CS 412/413 Spring 2001

Static Semantics for Iota


NOTE: This page uses some dynamic fonts for some of the math symbols. If the turnstile symbol (`) looks more like a back tick (`) than this (|-), try downloading and installing the TrueType TeX math symbols font. Make sure dynamic fonts are turned on on your browser. Netscape users on Linux may experience problems, apparently because dynamic fonts are not implemented correctly.
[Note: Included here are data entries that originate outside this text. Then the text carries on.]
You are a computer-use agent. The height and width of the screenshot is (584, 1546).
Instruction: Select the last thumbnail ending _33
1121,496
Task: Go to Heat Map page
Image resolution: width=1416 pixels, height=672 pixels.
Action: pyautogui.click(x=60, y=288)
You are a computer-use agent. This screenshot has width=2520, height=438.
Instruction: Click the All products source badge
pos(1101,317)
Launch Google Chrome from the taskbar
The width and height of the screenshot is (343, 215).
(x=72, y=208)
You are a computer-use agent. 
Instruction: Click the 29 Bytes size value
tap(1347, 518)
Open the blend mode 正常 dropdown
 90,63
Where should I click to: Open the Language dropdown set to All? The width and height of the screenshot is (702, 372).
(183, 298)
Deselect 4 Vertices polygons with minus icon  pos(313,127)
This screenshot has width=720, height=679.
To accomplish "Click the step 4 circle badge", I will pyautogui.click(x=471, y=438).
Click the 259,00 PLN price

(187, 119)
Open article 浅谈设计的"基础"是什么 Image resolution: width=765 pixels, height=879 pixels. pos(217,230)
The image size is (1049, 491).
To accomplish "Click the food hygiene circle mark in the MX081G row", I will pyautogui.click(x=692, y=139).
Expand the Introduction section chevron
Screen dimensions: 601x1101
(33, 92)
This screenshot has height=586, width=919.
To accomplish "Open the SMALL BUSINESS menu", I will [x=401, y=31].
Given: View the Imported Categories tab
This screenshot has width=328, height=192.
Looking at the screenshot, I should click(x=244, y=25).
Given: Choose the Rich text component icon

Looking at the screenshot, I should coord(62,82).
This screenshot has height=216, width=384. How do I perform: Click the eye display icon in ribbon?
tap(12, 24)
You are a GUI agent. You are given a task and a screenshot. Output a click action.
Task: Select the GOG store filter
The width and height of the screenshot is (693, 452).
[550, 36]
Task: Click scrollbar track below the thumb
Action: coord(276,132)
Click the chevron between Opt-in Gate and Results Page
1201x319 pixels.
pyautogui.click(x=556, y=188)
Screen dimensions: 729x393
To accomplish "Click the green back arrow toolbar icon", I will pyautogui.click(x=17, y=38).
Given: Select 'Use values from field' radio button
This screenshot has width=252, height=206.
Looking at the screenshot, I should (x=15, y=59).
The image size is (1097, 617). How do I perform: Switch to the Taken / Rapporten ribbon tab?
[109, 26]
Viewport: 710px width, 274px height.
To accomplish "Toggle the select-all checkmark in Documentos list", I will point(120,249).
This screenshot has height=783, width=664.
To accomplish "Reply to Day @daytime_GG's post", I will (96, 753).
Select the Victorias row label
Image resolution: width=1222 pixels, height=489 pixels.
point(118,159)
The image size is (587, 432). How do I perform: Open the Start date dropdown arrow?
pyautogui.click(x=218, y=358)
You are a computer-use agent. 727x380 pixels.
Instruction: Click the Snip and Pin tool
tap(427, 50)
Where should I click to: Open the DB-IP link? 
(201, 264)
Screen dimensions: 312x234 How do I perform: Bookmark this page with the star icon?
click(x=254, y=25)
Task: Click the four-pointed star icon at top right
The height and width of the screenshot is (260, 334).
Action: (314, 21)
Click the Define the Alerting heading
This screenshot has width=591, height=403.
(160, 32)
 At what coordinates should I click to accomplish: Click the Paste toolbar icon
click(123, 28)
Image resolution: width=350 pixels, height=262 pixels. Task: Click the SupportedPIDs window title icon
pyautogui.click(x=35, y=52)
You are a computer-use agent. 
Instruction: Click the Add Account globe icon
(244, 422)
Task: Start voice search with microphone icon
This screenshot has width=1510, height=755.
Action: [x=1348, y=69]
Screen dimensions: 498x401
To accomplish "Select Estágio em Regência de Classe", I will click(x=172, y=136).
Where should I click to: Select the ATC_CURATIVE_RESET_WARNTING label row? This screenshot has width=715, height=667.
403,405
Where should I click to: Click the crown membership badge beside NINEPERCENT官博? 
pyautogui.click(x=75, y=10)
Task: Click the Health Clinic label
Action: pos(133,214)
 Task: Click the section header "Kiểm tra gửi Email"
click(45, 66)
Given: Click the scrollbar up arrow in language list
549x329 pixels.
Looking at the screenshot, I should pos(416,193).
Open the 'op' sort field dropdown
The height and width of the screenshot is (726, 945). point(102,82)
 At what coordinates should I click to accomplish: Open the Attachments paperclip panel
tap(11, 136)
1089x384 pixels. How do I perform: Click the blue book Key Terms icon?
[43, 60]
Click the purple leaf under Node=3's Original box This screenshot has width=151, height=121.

This handout presents static semantics for the Iota programming language. The static semantics mirror the syntactic specifications given in that definition; the rules given here can be applied straightforwardly to the result of parsing using those specifications. The static semantics capture the essence of type-checking Iota.

Type contexts

The goal of the type checker is to determine whether a module M is well-typed. We will use "well-typed" and "well-formed" as synonyms, because any well-typed module in Iota is also well-formed: it is a legal module. To check whether a module is well-typed, we must check that all of the definitions in the module are well-typed, which requires showing that all expressions are well-typed. If we see the expression 2 + 2 in a program, we expect that it is well-typed and that it produces an integer (type int). We can expect that the expression 2 + true is not well-typed, at least in most programming languages. What about the expression 2 + x, where x is a variable name? We don't know whether the expression is well-typed unless we know what the type of x is. Because Iota is a statically-typed language, x must have a declared type that we can use to decide whether expressions using it are well-typed.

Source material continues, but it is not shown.